-- START --
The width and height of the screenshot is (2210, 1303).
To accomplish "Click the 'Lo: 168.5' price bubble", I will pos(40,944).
-- END --
-- START --
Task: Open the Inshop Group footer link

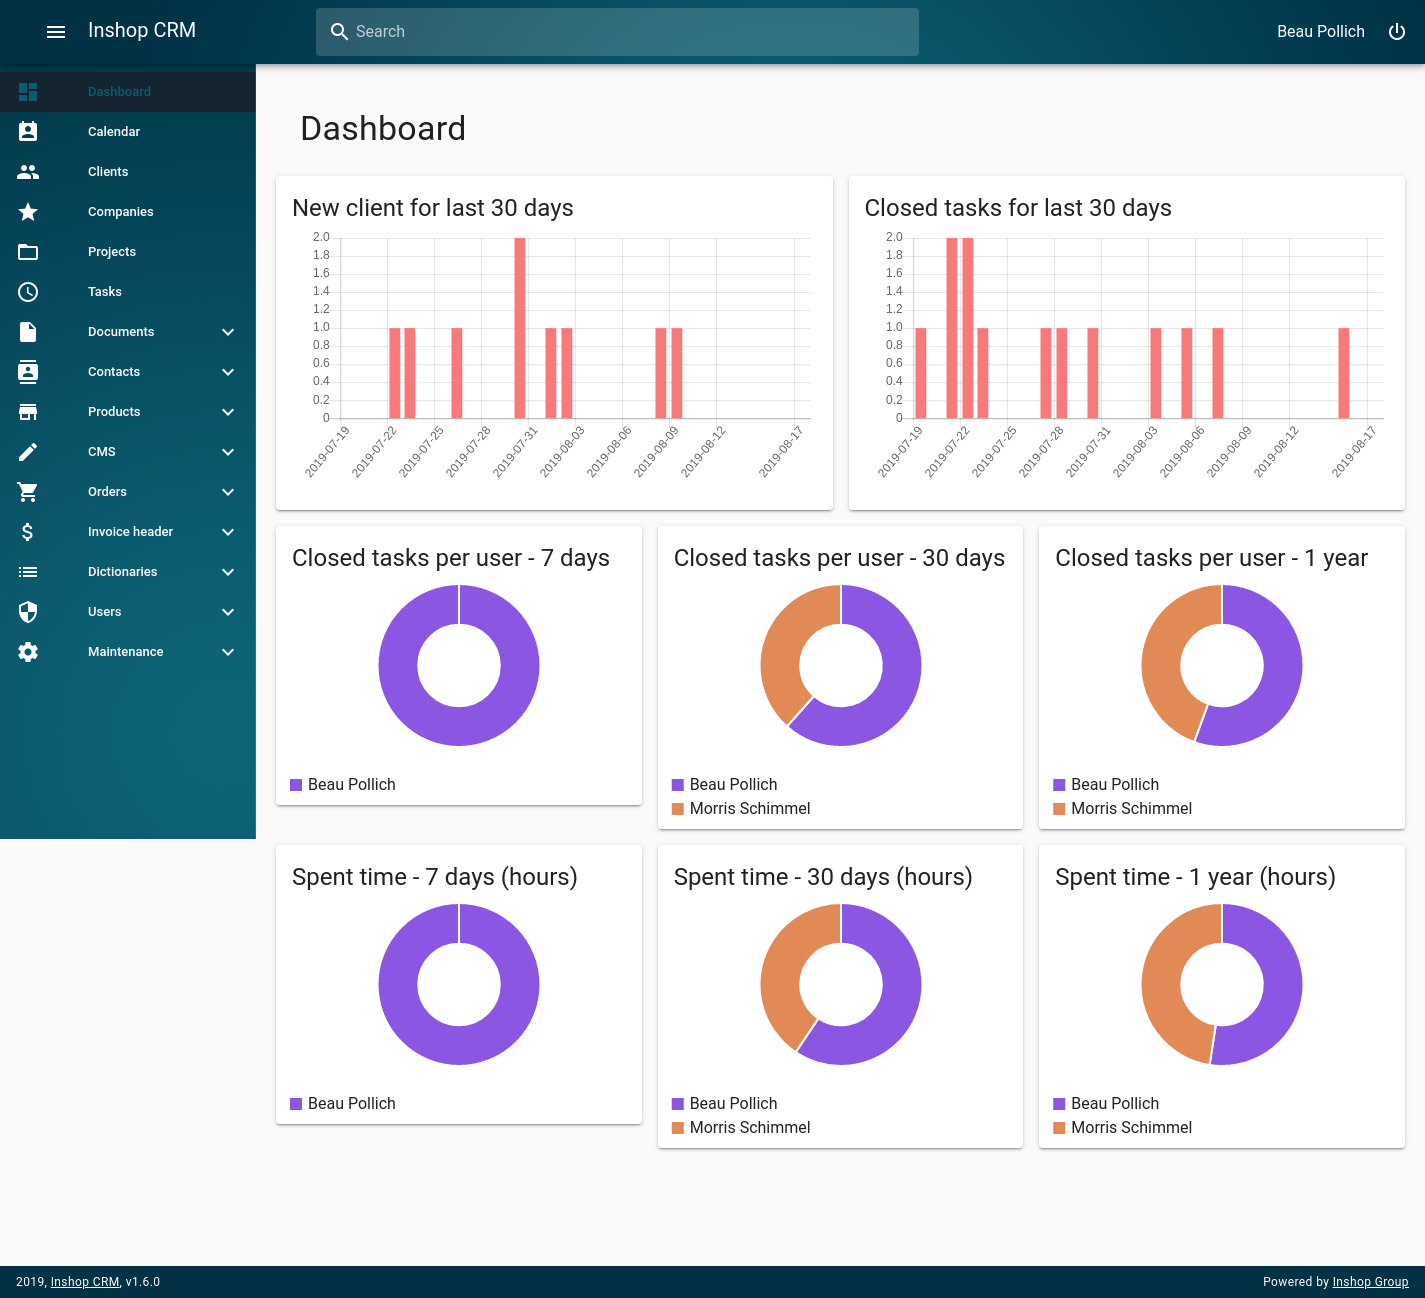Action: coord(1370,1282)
-- END --
-- START --
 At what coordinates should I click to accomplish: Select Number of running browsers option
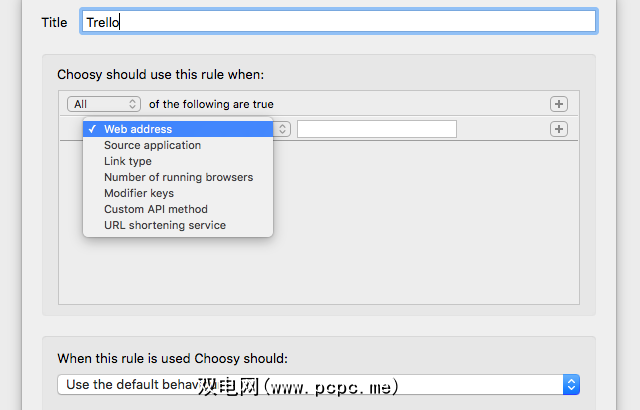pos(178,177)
-- END --
Copy out the lines from the one containing "The width and" through the one containing "I will pos(40,944).", both included, and scale every coordinate in the answers by 0.3, rounding to whole numbers with halves going up. Keep all other text, including the requests and the numbers in them, unchanged, and give only those lines.

__The output__.
The width and height of the screenshot is (2210, 1303).
To accomplish "Click the 'Lo: 168.5' price bubble", I will pos(12,283).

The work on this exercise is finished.